INFORMATION PROVIDED
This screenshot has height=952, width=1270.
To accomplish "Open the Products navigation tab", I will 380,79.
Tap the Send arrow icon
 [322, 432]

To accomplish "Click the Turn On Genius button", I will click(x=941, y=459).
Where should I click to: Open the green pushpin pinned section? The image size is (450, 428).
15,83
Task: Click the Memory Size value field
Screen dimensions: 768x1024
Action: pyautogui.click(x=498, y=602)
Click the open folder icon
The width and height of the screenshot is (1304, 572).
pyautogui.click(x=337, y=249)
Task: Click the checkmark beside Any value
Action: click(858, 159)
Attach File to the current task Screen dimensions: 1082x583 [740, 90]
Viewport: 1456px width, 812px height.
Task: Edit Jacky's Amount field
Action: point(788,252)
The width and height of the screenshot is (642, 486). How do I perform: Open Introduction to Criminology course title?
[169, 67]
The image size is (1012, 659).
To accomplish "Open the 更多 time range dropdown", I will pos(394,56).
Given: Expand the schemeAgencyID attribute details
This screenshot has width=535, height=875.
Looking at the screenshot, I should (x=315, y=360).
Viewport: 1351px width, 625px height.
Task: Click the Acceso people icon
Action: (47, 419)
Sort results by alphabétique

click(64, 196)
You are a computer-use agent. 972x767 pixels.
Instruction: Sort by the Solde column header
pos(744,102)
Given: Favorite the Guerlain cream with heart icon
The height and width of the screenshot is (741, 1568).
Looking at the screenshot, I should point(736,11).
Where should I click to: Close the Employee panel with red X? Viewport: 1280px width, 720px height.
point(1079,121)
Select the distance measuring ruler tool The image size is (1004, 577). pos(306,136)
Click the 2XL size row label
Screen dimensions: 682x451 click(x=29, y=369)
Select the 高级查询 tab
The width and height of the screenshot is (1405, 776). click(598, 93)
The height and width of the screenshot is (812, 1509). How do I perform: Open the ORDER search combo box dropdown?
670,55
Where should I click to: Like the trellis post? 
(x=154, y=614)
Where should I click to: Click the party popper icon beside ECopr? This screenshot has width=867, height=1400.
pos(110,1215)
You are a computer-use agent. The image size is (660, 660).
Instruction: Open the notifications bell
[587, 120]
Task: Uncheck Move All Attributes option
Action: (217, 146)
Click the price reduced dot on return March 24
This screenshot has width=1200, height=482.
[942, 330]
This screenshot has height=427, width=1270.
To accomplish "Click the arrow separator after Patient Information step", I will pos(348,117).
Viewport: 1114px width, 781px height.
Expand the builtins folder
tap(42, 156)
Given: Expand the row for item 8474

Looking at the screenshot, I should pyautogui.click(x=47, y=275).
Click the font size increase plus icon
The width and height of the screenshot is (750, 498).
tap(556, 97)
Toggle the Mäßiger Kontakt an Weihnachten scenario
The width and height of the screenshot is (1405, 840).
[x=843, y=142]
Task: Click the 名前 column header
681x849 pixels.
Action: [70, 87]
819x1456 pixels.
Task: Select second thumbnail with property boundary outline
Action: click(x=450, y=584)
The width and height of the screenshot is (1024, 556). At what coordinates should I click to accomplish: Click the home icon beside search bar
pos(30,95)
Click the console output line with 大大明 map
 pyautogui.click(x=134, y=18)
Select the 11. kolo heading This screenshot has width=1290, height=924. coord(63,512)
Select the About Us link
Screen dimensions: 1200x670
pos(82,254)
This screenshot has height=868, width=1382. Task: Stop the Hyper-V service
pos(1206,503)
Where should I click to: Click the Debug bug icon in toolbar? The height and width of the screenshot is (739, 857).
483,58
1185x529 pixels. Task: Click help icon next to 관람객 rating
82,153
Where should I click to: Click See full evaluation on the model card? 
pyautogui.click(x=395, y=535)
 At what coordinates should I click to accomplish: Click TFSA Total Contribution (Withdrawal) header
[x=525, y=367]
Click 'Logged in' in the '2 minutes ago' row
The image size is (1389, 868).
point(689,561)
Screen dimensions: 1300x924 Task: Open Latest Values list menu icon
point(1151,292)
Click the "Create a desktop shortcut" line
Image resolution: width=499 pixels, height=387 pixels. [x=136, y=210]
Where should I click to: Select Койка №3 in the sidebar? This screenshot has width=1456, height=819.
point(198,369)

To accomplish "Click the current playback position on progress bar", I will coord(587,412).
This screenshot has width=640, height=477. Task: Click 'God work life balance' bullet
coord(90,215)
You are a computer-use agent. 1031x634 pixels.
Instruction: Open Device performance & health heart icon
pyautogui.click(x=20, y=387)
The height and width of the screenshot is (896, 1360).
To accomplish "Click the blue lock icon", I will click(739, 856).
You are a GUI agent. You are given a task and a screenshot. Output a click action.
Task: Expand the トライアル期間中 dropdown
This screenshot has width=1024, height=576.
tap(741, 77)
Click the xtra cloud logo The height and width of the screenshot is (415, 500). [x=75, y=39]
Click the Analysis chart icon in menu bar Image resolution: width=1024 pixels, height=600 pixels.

THE PROBLEM
List every line of the items that contains the string "Instruction", matching case exactly.

SOLUTION FOR THIS PROBLEM
Instruction: Sort by the Solde column header
Instruction: Open the notifications bell
Instruction: Open Device performance & health heart icon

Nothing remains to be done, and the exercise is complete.